Yesterday, perhaps, we saw another highly public example of where the campaign is going so badly wrong, and where "leave" campaigners have been completely misled. This came in the form of "GO" movement campaigners lining up for a very public photo-shoot, delivering their application papers to the Electoral Commission in pursuit of designation as the lead campaigner (pictured).

To bring home how much things have changed. we need to recall that their role as the alternative to Vote Leave was originally Leave.eu (once it had changed its name from TheKnow.eu). Founded by businessman and Ukip donor Arron Banks, the key figures were very keen to stress that it was a "people's campaign", looking for figures from all walks of life, from businesspeople to UK border guards, to put its messages forward, rather than just politicians.

When millionaire Toby Blackwell joined the group last October, he attacked the "Westminster elite" for undermining the campaign and called on squabbling politicians to step back in order to allow a people's movement to grow.

Characterising the campaign as a new "Battle of Britain", Blackwell declared that it was "not owned by any political party or any politicians but all of us". This should, he said, "be a people's campaign".

Now, effectively, we've seen the "bait and switch" as Leave.eu – its job done - has stood back and handed the reins to the "GO" movement.

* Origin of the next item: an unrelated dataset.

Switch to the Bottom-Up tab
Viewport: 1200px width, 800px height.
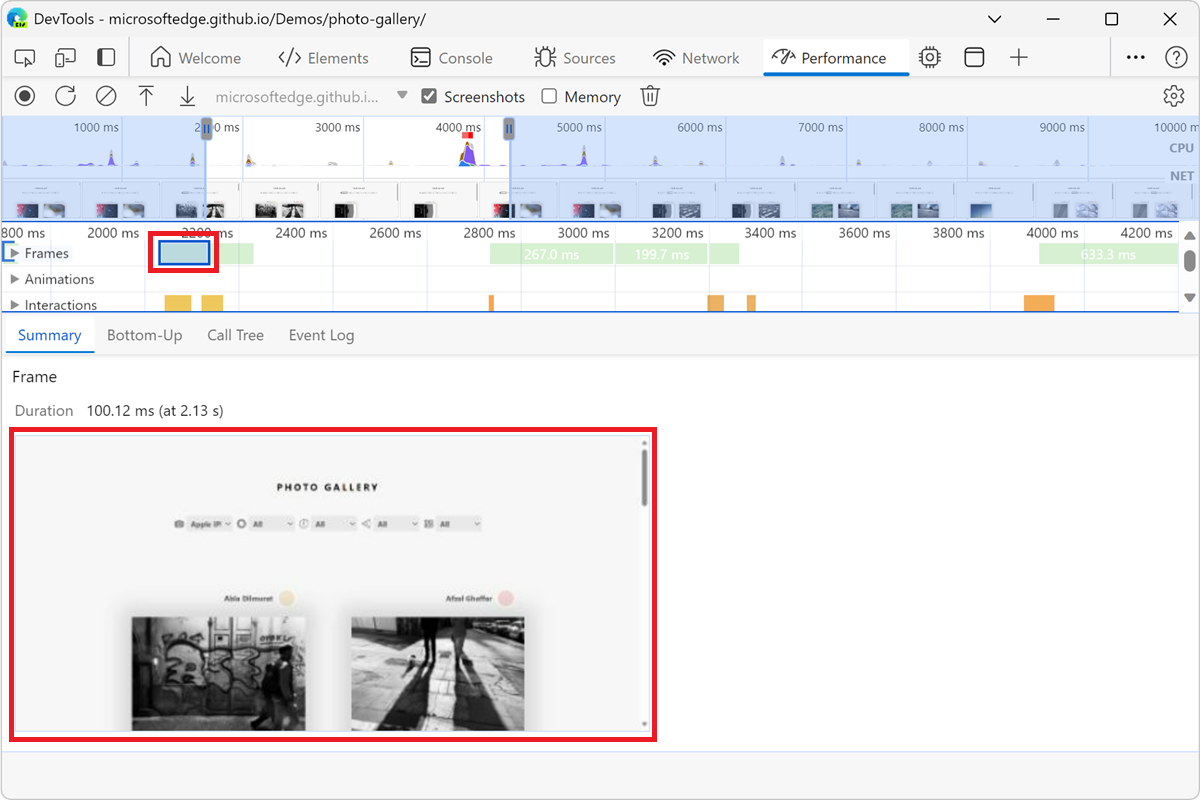click(144, 335)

And while Nigel Farage was originally kept in the background, this new outfit is very visibly led by him, surrounded by smiling politicians. The people are mere "extras", drafted in for the crowd scenes and to provide the applause.

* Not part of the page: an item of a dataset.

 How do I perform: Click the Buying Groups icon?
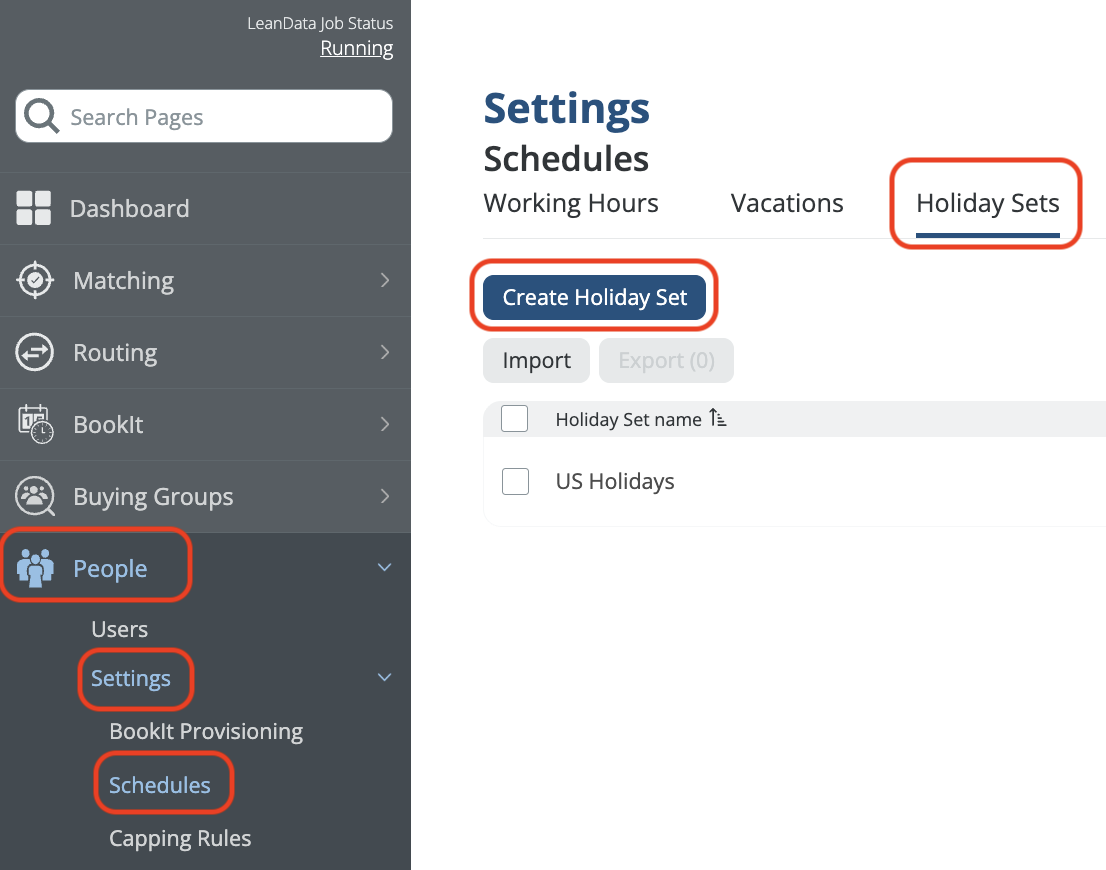click(35, 496)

This is not what many people signed up to, and it creates exactly the dynamic we wished to avoid. Really, the very last thing we wanted was the referendum degenerating into a personality contest between rival politicians. But as the situation has developed, either - as we pointed out yesterday - we end up with Nigel Farage as the lead protagonist or, possibly even worse, we are overtaken by the "Boris and Dave" show.

Potentially, the campaign would be at its most effective when cast as the people versus the establishment, the latter being represented by "Dodgy Dave" and his equally "dodgy deal". That framing, however, has been swept aside in order to sate the ambitions of grandstanding politicians, who have basically hijacked our campaign.

Whether it is even possible to have a people's campaign, or realistic to expect the politicians to confine themselves to the margins, is moot. But yesterday's activities saw the demolition of any chances of that happening in this campaign.

Ironically, yesterday also saw the death reported of Ronnie Corbett, famous for the comedy sketch on the roles of the British classes – a sketch that has the "working class" Corbett come up with the immortal line: "I know my place". And in the machinations of the "GO" charade, the relevance of the line has been brutally reinforced.

A referendum may be the people's contest, but we have yet to learn how to prise the politicians' grubby fingers from it.